* SET TASK
In the records below, substitute "Launch" for every occurrence of "Open" and leave all other text unchanged.

* Data drawn from a collection
★ ★ ★ ★ ★ ★ ★
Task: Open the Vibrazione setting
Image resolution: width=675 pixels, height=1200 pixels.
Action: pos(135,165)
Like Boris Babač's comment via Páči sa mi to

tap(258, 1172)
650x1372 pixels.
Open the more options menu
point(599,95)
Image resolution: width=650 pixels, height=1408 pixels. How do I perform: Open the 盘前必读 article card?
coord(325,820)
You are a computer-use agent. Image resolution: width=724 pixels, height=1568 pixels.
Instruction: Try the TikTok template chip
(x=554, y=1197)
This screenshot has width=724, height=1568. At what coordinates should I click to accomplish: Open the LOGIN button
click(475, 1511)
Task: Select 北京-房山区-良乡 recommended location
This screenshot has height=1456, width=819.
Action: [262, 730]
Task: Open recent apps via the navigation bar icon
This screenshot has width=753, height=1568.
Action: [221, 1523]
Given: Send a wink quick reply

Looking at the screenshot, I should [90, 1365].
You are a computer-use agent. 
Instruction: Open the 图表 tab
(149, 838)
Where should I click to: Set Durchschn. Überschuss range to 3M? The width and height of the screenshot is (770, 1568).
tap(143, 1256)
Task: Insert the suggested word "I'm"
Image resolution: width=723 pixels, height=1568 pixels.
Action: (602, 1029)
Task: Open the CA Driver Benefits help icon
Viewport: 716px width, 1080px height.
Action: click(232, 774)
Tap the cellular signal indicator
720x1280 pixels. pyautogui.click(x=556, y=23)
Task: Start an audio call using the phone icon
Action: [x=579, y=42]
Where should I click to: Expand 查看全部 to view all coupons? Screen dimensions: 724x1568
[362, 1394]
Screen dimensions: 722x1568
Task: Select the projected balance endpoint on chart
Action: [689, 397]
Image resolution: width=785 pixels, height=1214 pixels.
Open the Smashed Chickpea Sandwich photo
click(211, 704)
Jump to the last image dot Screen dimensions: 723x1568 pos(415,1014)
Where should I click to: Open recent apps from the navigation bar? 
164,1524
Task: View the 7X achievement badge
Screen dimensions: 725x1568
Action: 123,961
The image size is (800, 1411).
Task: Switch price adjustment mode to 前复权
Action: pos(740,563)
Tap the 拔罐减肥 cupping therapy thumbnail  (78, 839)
★ ★ ★ ★ ★ ★ ★
* WORKED ANSWER
Task: Launch the Vibrazione setting
Image resolution: width=675 pixels, height=1200 pixels.
Action: pos(135,165)
Like Boris Babač's comment via Páči sa mi to

tap(258, 1172)
650x1372 pixels.
Launch the more options menu
point(599,95)
Image resolution: width=650 pixels, height=1408 pixels. How do I perform: Launch the 盘前必读 article card?
coord(325,820)
You are a computer-use agent. Image resolution: width=724 pixels, height=1568 pixels.
Instruction: Try the TikTok template chip
(x=554, y=1197)
This screenshot has width=724, height=1568. At what coordinates should I click to accomplish: Launch the LOGIN button
click(475, 1511)
Task: Select 北京-房山区-良乡 recommended location
This screenshot has height=1456, width=819.
Action: [262, 730]
Task: Launch recent apps via the navigation bar icon
This screenshot has width=753, height=1568.
Action: [221, 1523]
Given: Send a wink quick reply

Looking at the screenshot, I should [90, 1365].
You are a computer-use agent. 
Instruction: Launch the 图表 tab
(149, 838)
Where should I click to: Set Durchschn. Überschuss range to 3M? The width and height of the screenshot is (770, 1568).
tap(143, 1256)
Task: Insert the suggested word "I'm"
Image resolution: width=723 pixels, height=1568 pixels.
Action: (602, 1029)
Task: Launch the CA Driver Benefits help icon
Viewport: 716px width, 1080px height.
Action: click(232, 774)
Tap the cellular signal indicator
720x1280 pixels. pyautogui.click(x=556, y=23)
Task: Start an audio call using the phone icon
Action: [x=579, y=42]
Where should I click to: Expand 查看全部 to view all coupons? Screen dimensions: 724x1568
[362, 1394]
Screen dimensions: 722x1568
Task: Select the projected balance endpoint on chart
Action: [689, 397]
Image resolution: width=785 pixels, height=1214 pixels.
Launch the Smashed Chickpea Sandwich photo
click(211, 704)
Jump to the last image dot Screen dimensions: 723x1568 pos(415,1014)
Where should I click to: Launch recent apps from the navigation bar? 
164,1524
Task: View the 7X achievement badge
Screen dimensions: 725x1568
Action: 123,961
The image size is (800, 1411).
Task: Switch price adjustment mode to 前复权
Action: pos(740,563)
Tap the 拔罐减肥 cupping therapy thumbnail  (78, 839)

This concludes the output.